When I followed the embedded links I learned that on Wednesday’s Ask the Chief segment of Patt Morrison’s show on KPCC, Chief Bill Bratton came back with a few testy retorts when asked about a recent LA Weekly cover story that stated Bratton was manipulating LAPD crime stats for political purposes.
Then on Thursday, the Weekly’s Steve Mikulan posted a short take on Bratton’s remarks. (Mikulan has done a remarkable job as a one person news machine for the Weekly’s website. I have become convinced that Steve never sleeps.)
Here is the relevant excerpt:
“Actually,” said Bratton, “I think they were smoking a little weed when they wrote that article.”
The crack got a chuckle from Morrison, but the chief did not seem to be in a jovial mood about the story, and soon sounded darker motives behind it.
“The reporter that wrote that piece had a conclusion that he was writing to,” Bratton said. “Quite frankly I read that article and I couldn’t figure out what the hell he was talking about . . . We stand by our numbers.”
[SNIP]
“L.A. Weekly,” he intoned, “seems to have it in for the mayor, so anything he says they try to question. . . . the L.A. Weekly, in their effort to go after the mayor seized on this, spent a lot of time writing about it.”
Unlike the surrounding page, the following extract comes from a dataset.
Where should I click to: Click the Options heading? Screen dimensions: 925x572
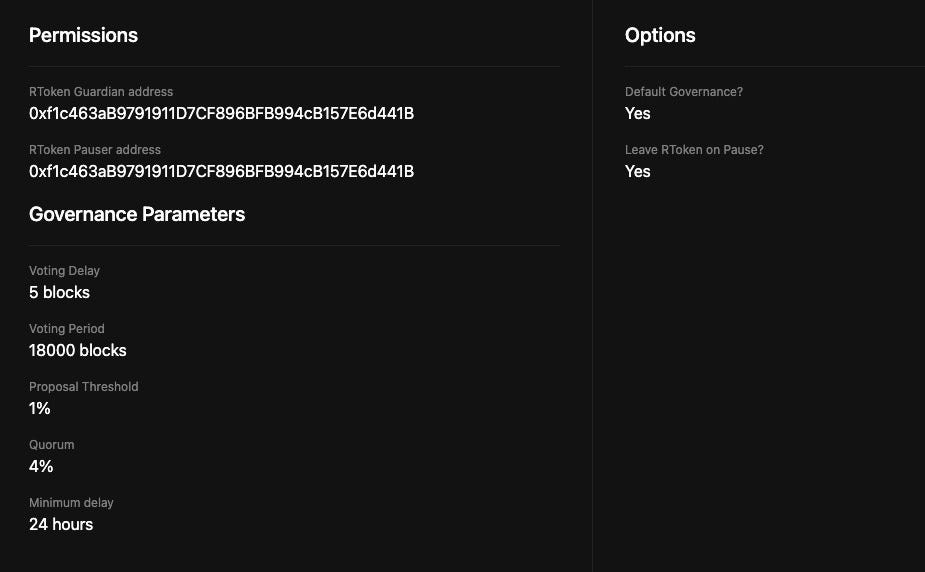[x=660, y=35]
When Morrison asked if it may be a little misleading to compare per capita statistics that are separated by half a century, Bratton defended his department’s figures while taking one more swipe at the Weekly:
“It’s kind of voodoo reporting,” he said of McDonald’s cover story. “I’m very happy to rely on our statistics, which are audited by the FBI.”
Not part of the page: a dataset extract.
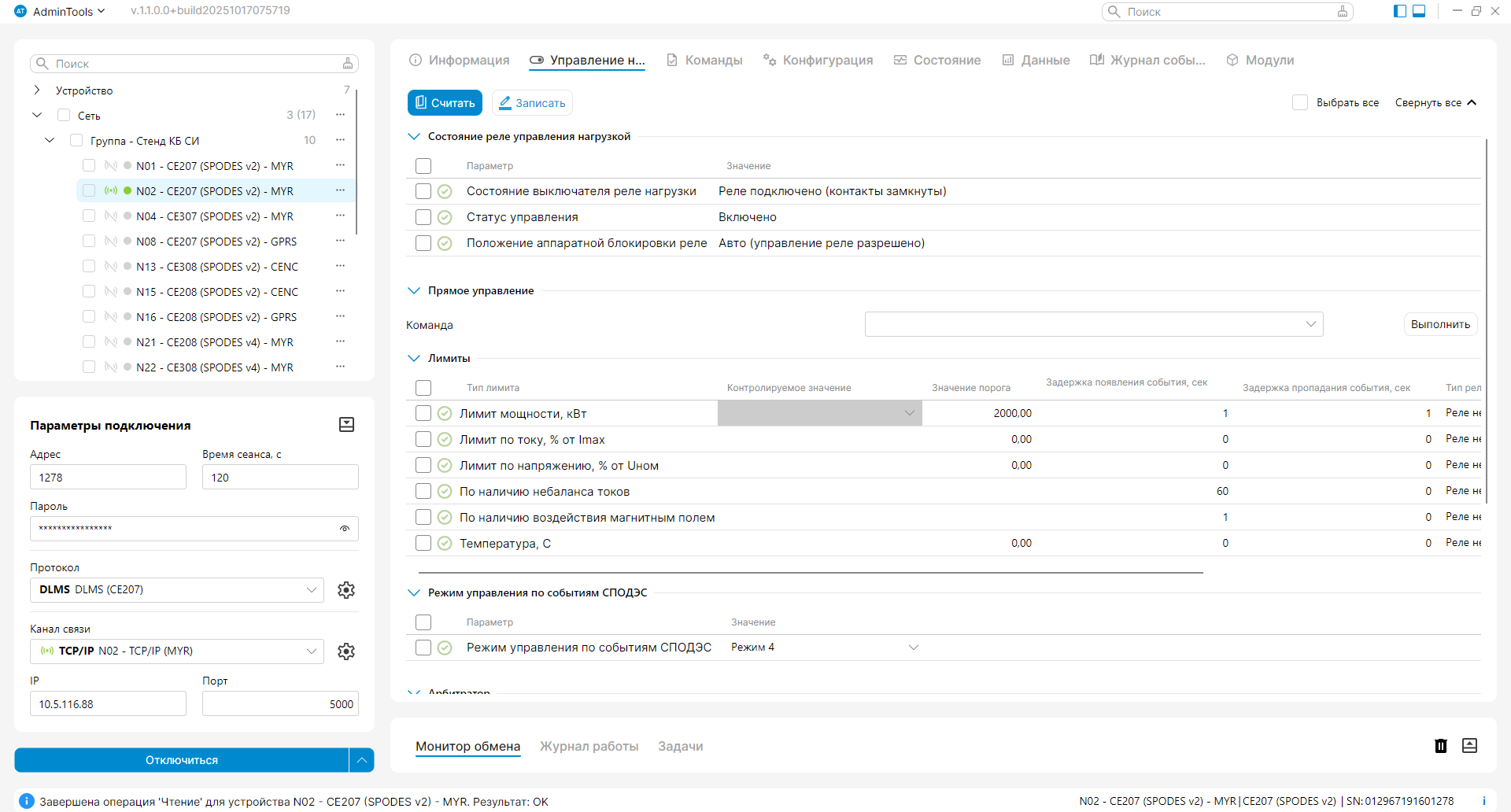Open the 'Журнал работы' tab
1511x812 pixels.
pos(589,746)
(You can listen to the whole radio segment here.)
Here’s the thing. Yeah, Bill Bratton at times has the fastest mouth in the West. It’s part of his…um… charm. But on the matter of the Weekly article, I must admit I agree with him. I read the 6600 word story by Patrick Range McDonald when it appeared in in the LA Weekly at the end of April. And I found it to be pretty much a hit piece.
In his initial thesis McDonald had a point. He said that Bratton claimed that crime in LA was down to levels of the 1950′s.
On January 5, 2006, for example, Bratton sent out a press release noting that the 2005 “preliminary crime rate” was “364 Part I crimes per 10,000 residents.”
“You’d have to look back to 1956 to find a comparable crime rate for Los Angeles,” the chief said in the press release. He did it again in 2008, this time saying that L.A.’s crime rate in 2007 had repeated the amazing achievement of 2005, once again dropping so low that it matched 1956.
Technically Bratton was right, but only if he looked at Part I crimes in a particular way: Murders and robberies are much higher now per capita than they were in 1956. (Duh! I’m sure you are shocked—shocked—at this news.) But right now rapes and burglaries are way down in comparison to the 50′s. So if one averages all those figures together, Bratton can back his claim—in a number-pretzeling kind of way.
In other words, Bratton’s not cooking the figures, but he’s spinning them. It’s a sales trick. He’s making the numbers say something that he finds useful.
Okay, fair enough. I think Bratton’s 1950′s gambit is a dopey, disingenuous comparison too. Hey, Chief! Catchado!
And that’s probably worth a single column to whack Bratton on the wrist. But a 6600 word piece? Seriously?
And oh, yeah, and did I mention that McDonald’s editor, Jill Stewart, already did that column two months earlier?
With nearly all the same sources.
Moreover, the LAPD’s FBI verified crime stats are up on the department’s website for anybody to check. You can do your very own comparisons. In fact, short of the US DOJ, the LAPD has some of the easiest to access law enforcement stats in the nation.
So why did the Weekly decide to do this cover story on a retreaded column that had a very, very small point to make?